> **What you should do**
Rescale the stretch of records from the line containing "At what coordinates should I click to accomplish: Enable" through the line containing "point(402,158)", copying every line. Multiply each click coordinate in the answers by 1.5 and round to a whole number, with halves rounded up.

> **Collected data**
--------

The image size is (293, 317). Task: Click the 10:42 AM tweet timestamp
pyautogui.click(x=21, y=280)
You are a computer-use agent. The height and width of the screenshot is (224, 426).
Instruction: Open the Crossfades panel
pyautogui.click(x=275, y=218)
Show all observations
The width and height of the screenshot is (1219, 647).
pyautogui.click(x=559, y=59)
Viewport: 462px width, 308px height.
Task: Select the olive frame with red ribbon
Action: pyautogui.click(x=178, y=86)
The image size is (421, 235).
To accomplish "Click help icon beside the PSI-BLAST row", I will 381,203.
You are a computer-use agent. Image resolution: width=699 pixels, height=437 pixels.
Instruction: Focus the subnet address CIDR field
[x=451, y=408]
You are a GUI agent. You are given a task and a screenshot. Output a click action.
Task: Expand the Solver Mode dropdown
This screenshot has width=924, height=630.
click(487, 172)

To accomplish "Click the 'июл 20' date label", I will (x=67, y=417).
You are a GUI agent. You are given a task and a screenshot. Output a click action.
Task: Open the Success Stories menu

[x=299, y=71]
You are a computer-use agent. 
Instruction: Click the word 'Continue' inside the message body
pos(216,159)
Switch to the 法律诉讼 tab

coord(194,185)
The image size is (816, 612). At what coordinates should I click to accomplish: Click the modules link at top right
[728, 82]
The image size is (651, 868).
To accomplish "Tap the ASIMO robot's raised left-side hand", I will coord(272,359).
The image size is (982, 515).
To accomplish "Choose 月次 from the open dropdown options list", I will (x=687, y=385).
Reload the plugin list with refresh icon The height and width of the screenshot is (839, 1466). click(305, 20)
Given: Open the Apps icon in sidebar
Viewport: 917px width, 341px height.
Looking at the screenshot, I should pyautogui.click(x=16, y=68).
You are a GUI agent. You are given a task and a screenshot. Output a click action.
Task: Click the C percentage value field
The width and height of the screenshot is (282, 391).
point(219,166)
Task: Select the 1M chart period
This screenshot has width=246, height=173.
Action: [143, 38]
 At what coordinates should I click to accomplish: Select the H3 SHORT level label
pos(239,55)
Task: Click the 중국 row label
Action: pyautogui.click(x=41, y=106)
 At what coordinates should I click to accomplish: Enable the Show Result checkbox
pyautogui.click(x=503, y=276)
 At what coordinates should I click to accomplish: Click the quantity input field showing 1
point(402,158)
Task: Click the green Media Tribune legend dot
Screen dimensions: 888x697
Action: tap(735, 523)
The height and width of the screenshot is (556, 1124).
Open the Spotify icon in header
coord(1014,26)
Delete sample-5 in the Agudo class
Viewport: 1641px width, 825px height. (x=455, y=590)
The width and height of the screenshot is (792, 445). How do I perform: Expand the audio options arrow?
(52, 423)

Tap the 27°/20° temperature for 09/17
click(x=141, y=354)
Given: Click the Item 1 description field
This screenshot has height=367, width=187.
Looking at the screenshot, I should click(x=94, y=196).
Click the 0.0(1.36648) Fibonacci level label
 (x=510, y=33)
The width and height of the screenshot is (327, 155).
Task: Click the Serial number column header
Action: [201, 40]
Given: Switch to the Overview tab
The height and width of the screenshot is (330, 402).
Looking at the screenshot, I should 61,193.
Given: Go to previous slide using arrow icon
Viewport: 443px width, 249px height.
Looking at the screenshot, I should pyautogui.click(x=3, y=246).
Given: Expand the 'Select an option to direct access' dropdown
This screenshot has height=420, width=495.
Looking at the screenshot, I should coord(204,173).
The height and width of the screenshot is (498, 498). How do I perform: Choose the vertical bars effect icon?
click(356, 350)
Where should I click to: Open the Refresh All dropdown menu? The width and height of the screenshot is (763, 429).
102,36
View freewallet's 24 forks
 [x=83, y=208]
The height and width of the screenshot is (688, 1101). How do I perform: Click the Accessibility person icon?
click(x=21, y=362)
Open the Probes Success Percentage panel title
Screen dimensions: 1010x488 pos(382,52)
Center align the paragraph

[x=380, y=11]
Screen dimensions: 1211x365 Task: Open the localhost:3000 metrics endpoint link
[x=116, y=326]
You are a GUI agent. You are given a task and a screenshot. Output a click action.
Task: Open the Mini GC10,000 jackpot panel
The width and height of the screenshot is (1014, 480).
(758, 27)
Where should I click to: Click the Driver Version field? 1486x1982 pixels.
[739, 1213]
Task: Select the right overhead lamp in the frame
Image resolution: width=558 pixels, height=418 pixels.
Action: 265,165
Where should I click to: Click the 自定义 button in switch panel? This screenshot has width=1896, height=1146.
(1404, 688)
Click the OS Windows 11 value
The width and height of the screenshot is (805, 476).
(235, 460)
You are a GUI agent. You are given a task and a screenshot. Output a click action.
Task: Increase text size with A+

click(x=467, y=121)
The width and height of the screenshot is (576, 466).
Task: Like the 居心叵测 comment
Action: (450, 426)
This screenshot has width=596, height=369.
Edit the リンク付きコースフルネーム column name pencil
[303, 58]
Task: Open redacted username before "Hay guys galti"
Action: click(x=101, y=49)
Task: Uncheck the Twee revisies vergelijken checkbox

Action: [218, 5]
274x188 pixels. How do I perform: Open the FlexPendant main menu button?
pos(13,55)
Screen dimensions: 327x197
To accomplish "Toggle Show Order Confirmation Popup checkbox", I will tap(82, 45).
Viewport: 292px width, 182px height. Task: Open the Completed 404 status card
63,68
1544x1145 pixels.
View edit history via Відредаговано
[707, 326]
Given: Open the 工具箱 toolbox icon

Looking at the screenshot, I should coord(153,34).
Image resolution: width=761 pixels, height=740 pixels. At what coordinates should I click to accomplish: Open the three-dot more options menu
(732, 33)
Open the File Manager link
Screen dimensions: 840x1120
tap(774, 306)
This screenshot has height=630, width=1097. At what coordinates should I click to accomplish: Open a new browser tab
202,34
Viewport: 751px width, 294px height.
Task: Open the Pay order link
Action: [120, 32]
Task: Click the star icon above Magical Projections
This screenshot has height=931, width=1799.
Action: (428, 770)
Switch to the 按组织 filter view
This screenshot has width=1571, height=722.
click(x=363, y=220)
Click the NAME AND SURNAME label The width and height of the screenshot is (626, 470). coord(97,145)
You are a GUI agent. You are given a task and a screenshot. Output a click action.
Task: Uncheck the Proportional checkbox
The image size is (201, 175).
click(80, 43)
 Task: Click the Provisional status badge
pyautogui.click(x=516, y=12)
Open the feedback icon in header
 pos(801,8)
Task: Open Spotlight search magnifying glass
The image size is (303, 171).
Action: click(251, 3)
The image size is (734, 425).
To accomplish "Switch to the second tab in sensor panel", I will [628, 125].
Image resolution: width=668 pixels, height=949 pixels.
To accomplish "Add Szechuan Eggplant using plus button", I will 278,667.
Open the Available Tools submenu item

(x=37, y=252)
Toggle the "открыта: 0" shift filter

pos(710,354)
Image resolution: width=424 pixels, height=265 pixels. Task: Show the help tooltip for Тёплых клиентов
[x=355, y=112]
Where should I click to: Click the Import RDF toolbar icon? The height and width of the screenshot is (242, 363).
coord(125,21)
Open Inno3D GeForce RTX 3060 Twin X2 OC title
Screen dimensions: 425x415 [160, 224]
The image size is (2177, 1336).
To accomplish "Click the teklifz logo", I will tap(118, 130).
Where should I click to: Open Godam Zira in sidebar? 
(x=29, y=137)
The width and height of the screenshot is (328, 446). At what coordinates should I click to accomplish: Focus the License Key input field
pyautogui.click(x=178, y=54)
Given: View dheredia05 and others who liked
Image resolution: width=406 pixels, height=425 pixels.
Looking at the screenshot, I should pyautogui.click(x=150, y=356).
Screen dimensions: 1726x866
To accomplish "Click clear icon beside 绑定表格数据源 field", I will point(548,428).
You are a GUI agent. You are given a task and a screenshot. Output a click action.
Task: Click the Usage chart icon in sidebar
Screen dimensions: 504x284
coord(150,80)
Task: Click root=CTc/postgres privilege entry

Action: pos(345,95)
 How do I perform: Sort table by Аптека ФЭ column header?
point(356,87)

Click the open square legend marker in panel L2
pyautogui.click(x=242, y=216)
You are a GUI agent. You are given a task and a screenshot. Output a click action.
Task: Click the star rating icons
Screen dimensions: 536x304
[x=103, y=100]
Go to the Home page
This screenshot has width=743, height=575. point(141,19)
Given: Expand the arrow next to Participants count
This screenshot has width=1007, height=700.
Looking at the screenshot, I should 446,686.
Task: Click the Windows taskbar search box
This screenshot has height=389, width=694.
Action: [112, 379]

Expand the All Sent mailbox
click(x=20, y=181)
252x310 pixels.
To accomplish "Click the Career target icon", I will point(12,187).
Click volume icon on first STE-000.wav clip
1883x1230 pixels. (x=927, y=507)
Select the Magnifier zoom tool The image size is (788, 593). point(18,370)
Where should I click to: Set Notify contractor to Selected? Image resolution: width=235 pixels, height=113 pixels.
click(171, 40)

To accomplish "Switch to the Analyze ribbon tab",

--------

> **Output for this task**
 At what coordinates should I click to accomplish: Enable the Show Result checkbox
pyautogui.click(x=755, y=414)
 At what coordinates should I click to accomplish: Click the quantity input field showing 1
point(603,237)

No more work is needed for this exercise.